Ce taux, qui sert de référence, a été diminué jeudi d'un quart de point, le plaçant à 2,0%, niveau qui n'est plus pénalisant pour l'économie.
Sans dire explicitement que la BCE pourrait faire une pause dans ses baisses de taux, la présidente de l'institution, Christine Lagarde a souligné qu'"au niveau actuel des taux d'intérêt", la BCE arrive "à la fin d'un cycle de politique monétaire qui répondait à des chocs cumulés, dont le Covid-19, la guerre en Ukraine et la crise énergétique", qui avaient fait s'envoler les prix.
Toujours prudente, dans le climat "d'incertitudes exceptionnelles" que fait régner l'offensive douanière américaine, la BCE continue d'affirmer qu'elle décidera de son cap en fonction des "données", "réunion par réunion".
Après avoir affronté un enchaînement de crises, les gardiens de l'euro semblent aujourd'hui convaincus d'avoir atteint un point d'équilibre, même sans connaître "le résultat des négociations" entre l'UE et les Etats-Unis sur les droits de douane, ni le "niveau de représailles", avec de possibles impacts sur l'économie, a déclaré Mme Lagarde.

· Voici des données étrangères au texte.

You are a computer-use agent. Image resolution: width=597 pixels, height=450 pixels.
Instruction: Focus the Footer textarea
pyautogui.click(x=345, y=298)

En zone euro, "l'incertitude autour des politiques commerciales" freinera à court terme l'investissement et les exportations, mais la hausse des investissements publics et la solidité du marché du travail soutiendront la croissance et la consommation, "rendant l’économie plus résistante face aux chocs mondiaux", a expliqué la BCE.
- Nouvelles prévisions -
Dans ses nouvelles macroéconomiques, la BCE a ramené sa prévision d'inflation à sa cible de 2,0% pour 2025, contre 2,3% précédemment, et l'a également abaissée, à 1,6%, pour 2026, en raison de la baisse des prix de l'énergie et d'un euro plus fort.
Le PIB de la zone euro devrait quant à lui croître de 0,9% en 2025, comme estimé en mars, mais ne grimper que d'1,1% l'an prochain, contre 1,2% prévu auparavant, en raison de "l'incertitude" liée aux droits de douanes.
Le président américain Donald Trump, qui ne cesse de s'emporter contre l'important excédent commercial envers les États-Unis, maintient une forte incertitude quant à l'ampleur du choc à venir. Son ultimatum sur des taxes de 50% visant les produits européens expire le 9 juillet.
Washington a porté mercredi à 50 % les droits de douane sur l’acier et l’aluminium européens, une décision "fortement" déplorée par le commissaire Maros Sefcovic, qui y voit un obstacle aux négociations en cours.
- Pause en juillet ? -
Après la baisse du loyer de l'argent décidée jeudi, "la BCE ne semble pas pressée de réduire à nouveau ses taux en juillet, sauf en cas de nouvelle escalade des tensions commerciales", a commenté Carsten Brzeski, analyste chez ING.
Contrairement à ce qu'avait déclaré Mme Lagarde plus tôt cette année, la BCE "ne voit désormais plus de risque important de hausse de l'inflation liée aux droits de douane, en raison de représailles limitées de l'UE jusqu'à présent et de l'appréciation de l'euro", ont relevé les analystes d'HSBC.
Démentant toute intention de rejoindre le Forum économique mondial de Davos, Mme Lagarde a affirmé jeudi qu'elle était "pleinement déterminée à remplir [sa] mission et à achever [son] mandat" à la tête de la BCE, qui court jusqu'à fin octobre 2027.